In the constant debate over what fuels innovation in Silicon Valley, caffeine is certainly a contender, evidenced by the countless coffee shops, stops and stations scattered all over the Peninsula. With gas increasingly being replaced by electric volts, “Fill ‘er up!” is just as likely to mean a thermos or mug these days, with octane levels defined by light, medium and dark roasts and single, double and triple shots. But before the first sip, or even that first drip, comes the bean. To better understand what drives our local
coffee culture, we got the scoop from three very different flavors of Peninsula coffee roasters.

AHEAD OF THE TREND

Connoisseur Coffee Company is situated in a tucked-in-plain-sight storefront on Middlefield Road in Redwood City, an artisanal shop “with a passion to roast coffee and do it the right way.” This self-described “industrial chic” roastery is actually one of the oldest on the Peninsula, originally founded in 1980 in downtown Palo Alto before settling in on Middlefield Road in 1984. “We were roasting coffee before it became really popular. We were pretty much it for a number of years,” says owner Shawn McMillan.

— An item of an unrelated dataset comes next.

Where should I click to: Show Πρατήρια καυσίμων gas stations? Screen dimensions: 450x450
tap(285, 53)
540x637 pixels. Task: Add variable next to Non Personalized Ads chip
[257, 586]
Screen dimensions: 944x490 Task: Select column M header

Shawn personally took over operations 13 years ago, when he decided to make a “midlife change” from the corporate world to the coffee world. Gesturing to a massive cast iron flame-on-drum roaster centrally situated behind the counter, Shawn reverently introduces Connoisseur’s workhorse: “It was made in Austria in 1950, and it’s one of the last roasters of its kind left in existence. It puts out a phenomenal profile of coffee.”

Watching Shawn in action, it’s clear that the roaster doesn’t do it alone and that the shop’s name “Connoisseur,” meaning expert or astute judge, is also an essential job requirement. “This roaster is what we consider old-school. People come in and ask where the computers are that make it work. This is not automated whatsoever. There’s no magic light that’s going to come on and tell me when it’s done,” Shawn says, as he prepares to roast another 25-pound batch—one of 12 he’ll typically do in a day.

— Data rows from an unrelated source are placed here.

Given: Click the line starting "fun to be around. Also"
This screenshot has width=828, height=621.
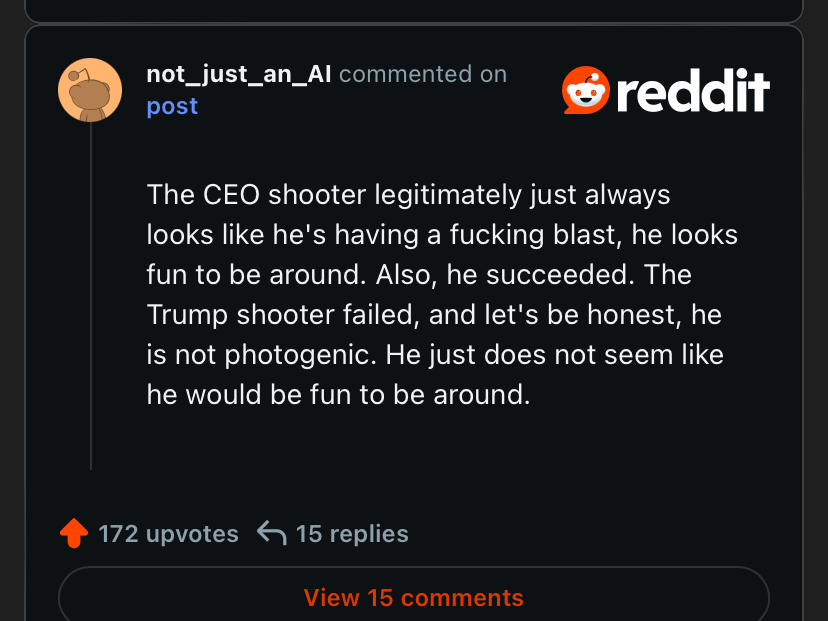Looking at the screenshot, I should coord(419,274).
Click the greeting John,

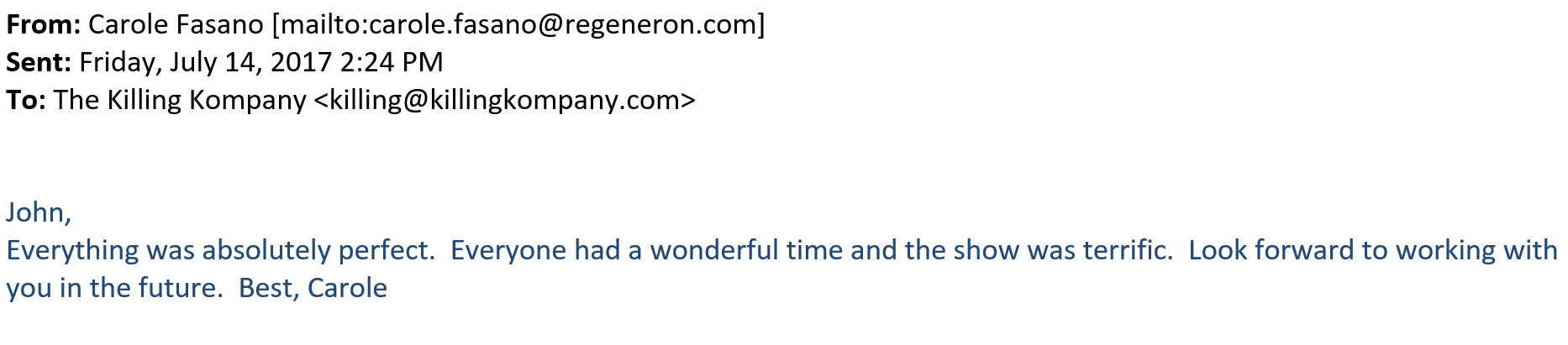(39, 212)
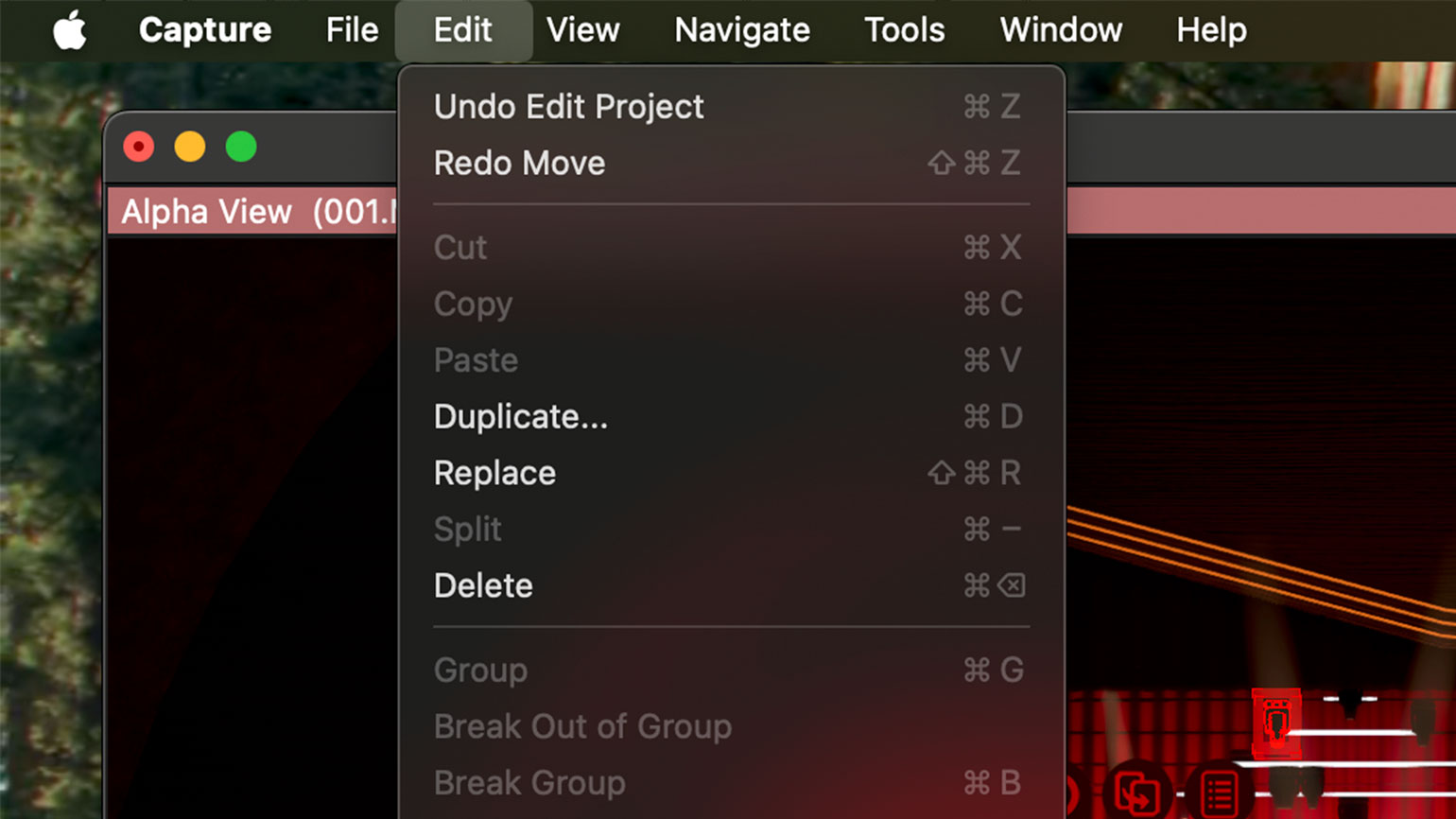Select Replace in the Edit menu
Screen dimensions: 1456x819
point(494,473)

“Don’t do this at home,” Shawn cautions, as he waves his hand through the gas-fed flames to ignite all the burners. After bringing the roaster up to the perfect temperature, he pours raw, green beans into the hopper up on top, which are gravity fed into the drum. Each batch takes 30-40 minutes, with only experience discerning the critical time difference between a light roast, a dark roast and a burnt roast: “It’s listening to the beans, seeing the development of the beans; there are different cracks and different stages that the bean will go through as it’s maturing in roast.” Through a small sight glass, Shawn closely monitors the tumbling action inside the drum. Repeatedly whipping out a sample scoop, he divines the precise moment to drop the hot beans (350-375 degrees at this point) in a whoosh of steamy, grey smoke into a cooling tray, which pulls air through the beans to halt the roasting process. “It’s a great feeling to come in and actually make a product with your own hands,” Shawn reflects. “It really is an art.”

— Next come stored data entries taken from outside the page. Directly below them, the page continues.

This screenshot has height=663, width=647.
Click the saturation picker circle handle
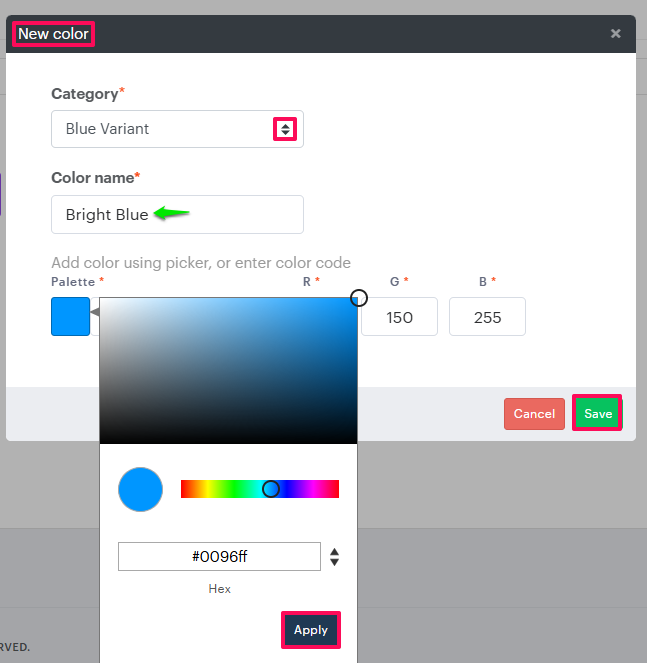[358, 298]
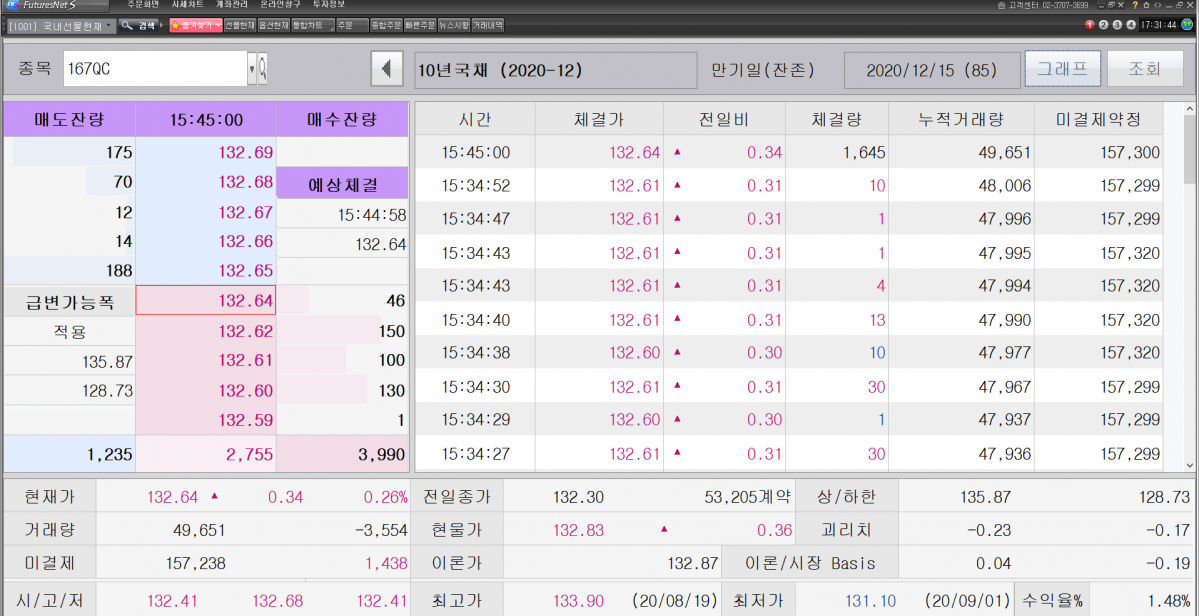Click the code brackets icon in title bar
This screenshot has width=1199, height=616.
click(x=1157, y=6)
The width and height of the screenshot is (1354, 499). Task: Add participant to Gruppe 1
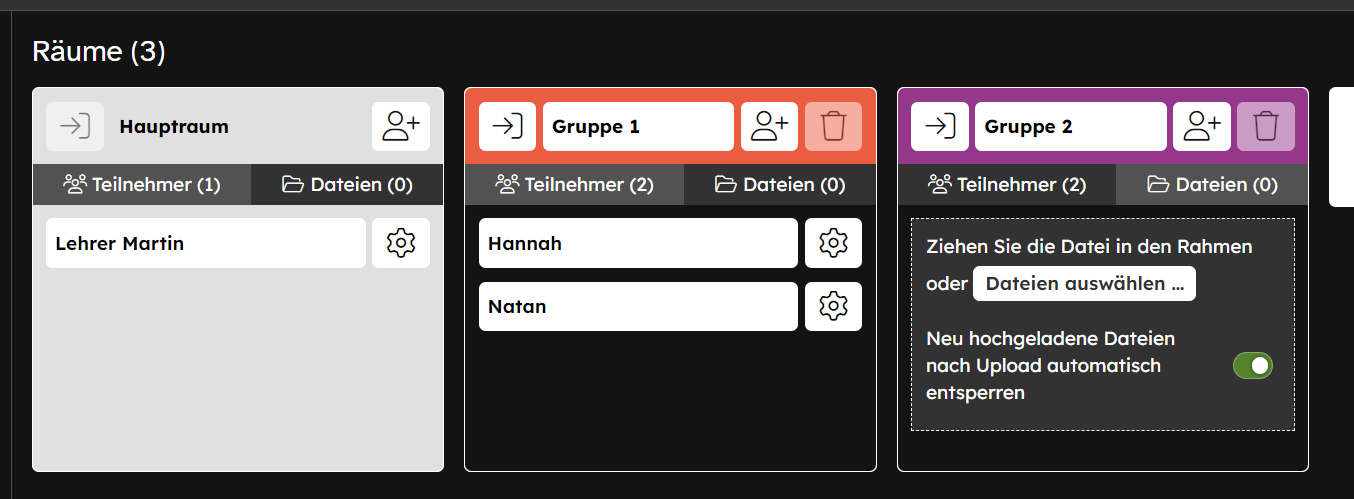pos(769,127)
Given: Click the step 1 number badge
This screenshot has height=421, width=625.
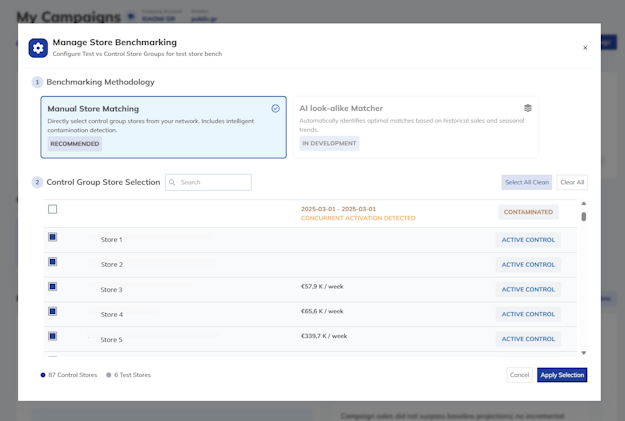Looking at the screenshot, I should [x=37, y=82].
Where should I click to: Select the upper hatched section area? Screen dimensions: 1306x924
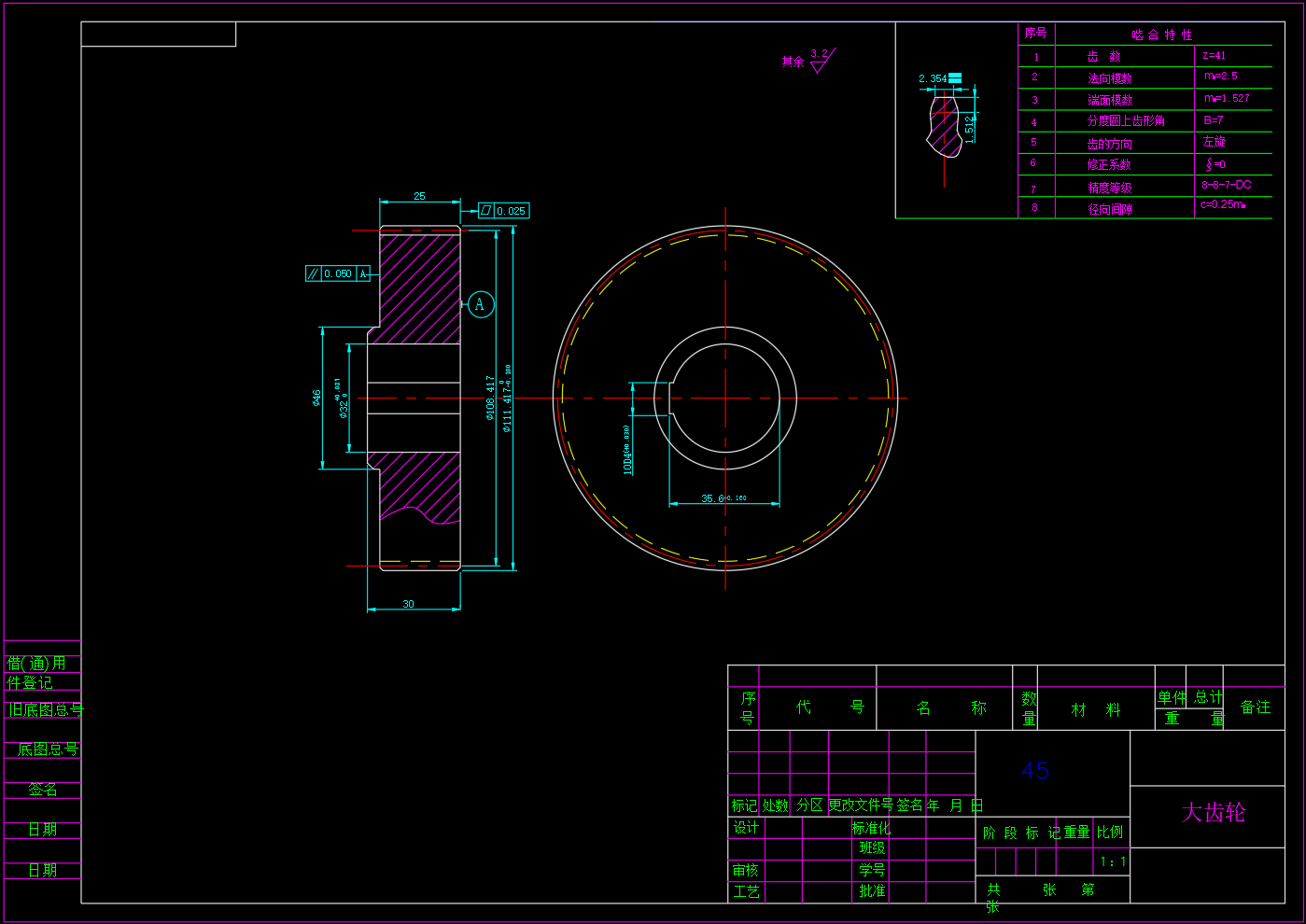420,289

Shawn sources beans from over 25 countries, a variety made possible because Oakland is a port of entry for coffee on the West Coast. “We’re probably one of the best geographical areas to get coffee pretty much on the spot,” Sean remarks, gesturing to selections from Africa, Indonesia, Central and South America and Hawaii. “We try them all and we pick regions that are going to fit the needs of our customers.” On the commercial side, Connoisseur sells to coffee shops, hotels, restaurants and corporate accounts, always delivering product within a day of roast. On the retail side, Connoisseur ships its coffee out fresh daily and also services a steady stream of customers walking into the shop, with over 30 selections on the menu, including specialty blends (“Breakfast” to “Woodside”), light roasted varietals (“Bali Inten Dewata” to “Tanzania Peaberry”) and certified fair trade (“Light Roast” to “Swiss Water Decaf”).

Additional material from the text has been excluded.